Wednesday, June 17, 2009

Something different ...

Bridge Works is a small publishing company that has brought out some very worthwhile books over the years, notably Rosemary Aubert's Ellis Portal mysteries, and such books as Heather Sharfeddin's Blackbelly, which Katie Haegele called "a good old-fashioned cowboy tale that's as gritty as they come."
So I was looking forward to reading Janet Nichols Lynch's Chest Pains, which Bridge Works brought in February, and even arranged to review it for The Inquirer.
As it happened, I had problems with the book. Of course, space in newspapers is at a premium these days, and the idea of running what would at best be a mixed review of a first novel did not appeal. So the review was canceled.
The novel did get a brief, discouraging review in Publishers Weekly, which you can read at the Amazon page to which I linked.
Now I happen to pretty much agree with that review, but a question keeps popping up in my mind: Is it good for literature that papers no longer have space to pay attention to first novels?
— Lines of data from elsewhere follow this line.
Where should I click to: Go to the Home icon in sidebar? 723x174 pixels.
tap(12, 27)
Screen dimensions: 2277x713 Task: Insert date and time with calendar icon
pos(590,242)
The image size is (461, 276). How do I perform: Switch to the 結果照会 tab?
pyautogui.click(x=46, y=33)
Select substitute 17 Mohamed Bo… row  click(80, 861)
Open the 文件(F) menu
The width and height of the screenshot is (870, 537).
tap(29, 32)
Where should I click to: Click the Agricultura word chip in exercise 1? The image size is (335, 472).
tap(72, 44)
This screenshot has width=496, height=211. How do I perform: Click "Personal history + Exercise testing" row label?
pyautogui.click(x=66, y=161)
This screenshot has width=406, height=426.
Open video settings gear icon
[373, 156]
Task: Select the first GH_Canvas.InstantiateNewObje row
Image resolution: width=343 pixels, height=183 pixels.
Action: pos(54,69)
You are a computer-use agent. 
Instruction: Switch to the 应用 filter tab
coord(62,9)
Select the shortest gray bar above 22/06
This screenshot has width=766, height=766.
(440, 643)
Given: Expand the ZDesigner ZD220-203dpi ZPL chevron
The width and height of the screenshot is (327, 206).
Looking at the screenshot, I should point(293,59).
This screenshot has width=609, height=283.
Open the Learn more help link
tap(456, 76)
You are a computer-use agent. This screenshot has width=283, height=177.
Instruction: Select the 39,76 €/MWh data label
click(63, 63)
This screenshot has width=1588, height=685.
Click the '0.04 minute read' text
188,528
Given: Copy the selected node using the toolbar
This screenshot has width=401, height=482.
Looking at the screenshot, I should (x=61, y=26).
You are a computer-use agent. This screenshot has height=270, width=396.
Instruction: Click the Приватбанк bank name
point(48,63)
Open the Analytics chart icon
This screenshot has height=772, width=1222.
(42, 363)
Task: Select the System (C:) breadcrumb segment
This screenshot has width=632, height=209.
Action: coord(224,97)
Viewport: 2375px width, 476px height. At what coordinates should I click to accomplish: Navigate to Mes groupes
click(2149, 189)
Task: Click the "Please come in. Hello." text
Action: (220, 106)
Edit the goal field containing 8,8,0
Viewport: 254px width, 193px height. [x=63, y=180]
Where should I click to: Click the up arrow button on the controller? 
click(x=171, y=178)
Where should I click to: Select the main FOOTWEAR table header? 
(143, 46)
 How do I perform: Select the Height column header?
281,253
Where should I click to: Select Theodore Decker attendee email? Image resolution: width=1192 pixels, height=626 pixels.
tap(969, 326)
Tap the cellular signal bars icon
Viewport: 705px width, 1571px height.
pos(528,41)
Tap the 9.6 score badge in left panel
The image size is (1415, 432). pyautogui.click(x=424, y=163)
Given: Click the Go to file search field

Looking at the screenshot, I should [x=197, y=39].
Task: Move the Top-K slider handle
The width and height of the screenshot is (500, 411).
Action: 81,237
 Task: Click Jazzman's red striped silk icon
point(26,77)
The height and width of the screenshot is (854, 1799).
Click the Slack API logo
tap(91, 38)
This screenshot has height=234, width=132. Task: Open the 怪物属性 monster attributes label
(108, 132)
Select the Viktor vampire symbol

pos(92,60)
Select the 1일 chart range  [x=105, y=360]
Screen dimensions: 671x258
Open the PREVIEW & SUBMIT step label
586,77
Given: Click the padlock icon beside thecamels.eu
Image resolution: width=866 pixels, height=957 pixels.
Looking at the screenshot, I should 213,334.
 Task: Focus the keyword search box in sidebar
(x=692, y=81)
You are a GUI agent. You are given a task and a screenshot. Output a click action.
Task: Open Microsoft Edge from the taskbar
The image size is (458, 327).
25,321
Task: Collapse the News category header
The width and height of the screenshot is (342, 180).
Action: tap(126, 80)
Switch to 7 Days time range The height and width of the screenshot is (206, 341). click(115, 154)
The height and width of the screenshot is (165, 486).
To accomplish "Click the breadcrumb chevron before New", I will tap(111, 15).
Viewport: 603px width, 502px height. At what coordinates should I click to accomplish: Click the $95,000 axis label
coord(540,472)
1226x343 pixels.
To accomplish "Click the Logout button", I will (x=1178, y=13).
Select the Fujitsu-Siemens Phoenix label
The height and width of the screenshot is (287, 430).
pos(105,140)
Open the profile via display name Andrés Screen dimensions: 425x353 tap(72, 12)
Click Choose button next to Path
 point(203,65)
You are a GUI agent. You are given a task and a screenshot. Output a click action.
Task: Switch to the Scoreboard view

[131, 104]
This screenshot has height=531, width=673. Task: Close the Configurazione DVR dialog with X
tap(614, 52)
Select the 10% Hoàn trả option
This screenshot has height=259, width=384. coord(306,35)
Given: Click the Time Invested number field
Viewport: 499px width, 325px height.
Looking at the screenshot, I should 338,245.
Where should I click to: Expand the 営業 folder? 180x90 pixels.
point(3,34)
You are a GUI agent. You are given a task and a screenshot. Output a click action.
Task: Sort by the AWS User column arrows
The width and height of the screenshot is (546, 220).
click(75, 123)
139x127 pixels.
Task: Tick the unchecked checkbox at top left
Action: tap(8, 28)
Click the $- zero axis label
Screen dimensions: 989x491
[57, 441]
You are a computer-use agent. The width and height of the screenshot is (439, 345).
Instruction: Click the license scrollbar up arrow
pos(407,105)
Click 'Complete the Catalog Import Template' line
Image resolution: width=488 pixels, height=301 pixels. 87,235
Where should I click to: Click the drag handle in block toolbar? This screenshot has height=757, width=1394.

If a person of note writes a novel, it will likely get some attention because of the author's celebrity. Ditto for a writer known for writing something besides fiction. But the journeyman writer who has published stories here and there, and who gets a novel finished and published is likely to see that book ignored, unless some reviewer decides it's really good and manages to persuade an editor to run a review of it.
Not to review such books is to leave a gap in literary dialogue of rather gigantic proportions. So I thought I would take some time here to discuss what I liked and what I didn't about Chest Pains.
The story centers on Gordon Clay, a failed bass player who teaches at a community college someplace in the boonies of California. Gordon is 42, seems older, lives with two cats, and is not in the best of shape. In fact, he's been having chest pains, though his heartaches are as much emotional as physical. (One of his students, a tone-deaf postulant nun named Sister Cecilia, gets him to the doctor.)
One night, Gordon gets a phone call from a woman in the town - though at first he thinks she's calling long distance - who sounds just like and has the same name as Carrie, his one true love from whom he split years before. This other Carrie happens to be married to another guy named Gordon Clay. This Carrie thinks her Gordon has snatched their kid.
OK, pretty coincidental all round. But it could work. But only if everything else works. And little else does.
Using his need for exercise as a pretext, Gordon visits the local playground to see if he can meet up with the new Carrie. One mother thinks he's getting too chummy with the kids and soon Gordo is getting a warning from the playground gendarme to keep his distance. I had two problems with this. One, I don't think mothers in general have yet become quite as paranoid as this suggests. Second, if you get a warning from a cop, heed it.
Eventually, Gordon meets a Polynesian single mom called Mikilauni Kukula. She's a knockout, he's smitten, and she, improbably, takes to him. (I don't know what Polynesian immigrant communities are like - I didn't even know there were any - but the one here is portrayed in a manner that is not exactly flattering.)
The action has mostly to do with Gordon's friendship with Sister Cecilia, who leaves the convent, but whose spirit remains buoyant, and his involvement with Mikilauni, which naturally does not go all that smoothly - though smoother than it deserves.
When we're with Gordon by himself, he and the novel come alive. The interaction of the college faculty is also good. The faculty members may be more caricatures than characters, but they are well drawn and effective caricatures. The problem is, whenever Gordon steps out of his house or his office, he seems to enter some fantasyland where everything is a little askew and nothing quite convinces. The incidents and turns of plot seem tacked on as needed. They are not organically connected to the characters and action. That action, by the way, pretty much just comes to a stop. There is no real sense of anything having been resolved at the end.
There is one other thing, which, while incidental, draws enough attention to itself to be seriously annoying. If you're going write about the Catholic Church, have some Catholic proof your book. The church mentioned at the beginning of Chapter Two would be called Our Lady of Lourdes, not Our Lady of the Apparitions of Lourdes. There is no part of the Mass called the Transubstantiation. Transubstantiation is Thomas Aquinas's hylomorphoic explanation of what takes place at the Consecration. People visited with the stigmata are called stigmatics, not stigmatists. Such slips cancel versimilitude for anyone who knows better.
There is some good writing in these pages, and a genuine sense of the absurd is on display from time to time. I can easily imagine someone else reading this book and enjoying it more than I did. And even though I didn't particularly like it, I do think it shows promise.